◆ SELECTED EXTRACT ◆
***

= 2004 in the environment =

This is a list of notable events relating to the environment in 2004. They relate to environmental law, conservation, environmentalism and environmental issues.

==Events==
- The results of the Global Amphibian Assessment were published, the first worldwide assessment of amphibian populations. It found that 32% of species were globally threatened, at least 43% were experiencing some form of population decrease, and that between 9 and 122 species have become extinct since 1980. This decline in amphibian populations may be due in part to the effects of human activity.
- A number of protected areas were established in 2004, including Aketajawe-Lolobata National Park, in Indonesia, Blackwood River National Park in Western Australia and Camp Columbia State Park/State Forest in Connecticut.

===January===
- The Environmental Information Regulations 2004 come into force. It is a United Kingdom Statutory Instrument that provides a statutory right of access to environmental information held by UK public authorities.

===February===
- The Agreement on the Conservation of Albatrosses and Petrels comes into force.

===May===
- The Stockholm Convention on Persistent Organic Pollutants comes into force. It is an international environmental treaty that aims to eliminate or restrict the production and use of persistent organic pollutants (POPs).
- The judgement in the Monsanto Canada Inc. v. Schmeiser case is made. It is a leading Supreme Court of Canada case on patent rights for biotechnology. The court heard the question of whether growing genetically modified plants constitutes "use" of the patented invention of genetically modified plant cells. By a narrow 5–4 majority, the court ruled that it does. The case drew worldwide attention.

***

◆ COLLECTED DATA ◆
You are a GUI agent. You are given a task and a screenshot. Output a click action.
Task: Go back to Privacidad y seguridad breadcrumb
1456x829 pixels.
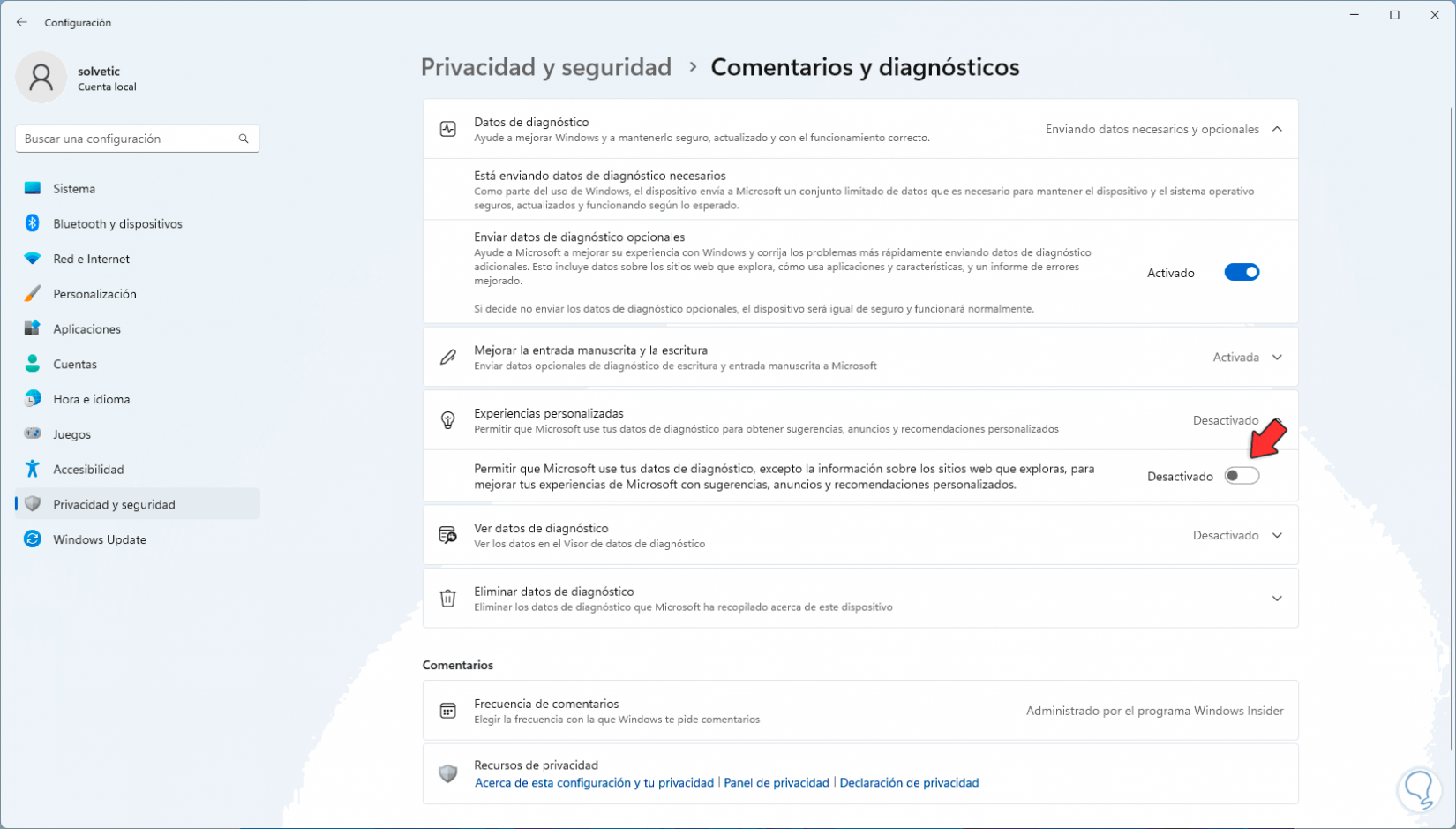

***

◆ REQUIRED WORK ◆
A – From the list of 2004 environmental events, write out the passage that begins with the words containing "- A number of" and ends with "Forest in Connecticut.".
B – In the list of 2004 environmental events, what share of amphibian species did the Global Amphibian Assessment find to be globally threatened?
C – Name every protected area that the list of 2004 environmental events says was established that year.

◆ SOLUTIONS IN ORDER ◆
A –
- A number of protected areas were established in 2004, including Aketajawe-Lolobata National Park, in Indonesia, Blackwood River National Park in Western Australia and Camp Columbia State Park/State Forest in Connecticut.

B – 32%

C –
- Aketajawe-Lolobata National Park, in Indonesia
- Blackwood River National Park, in Western Australia
- Camp Columbia State Park/State Forest, in Connecticut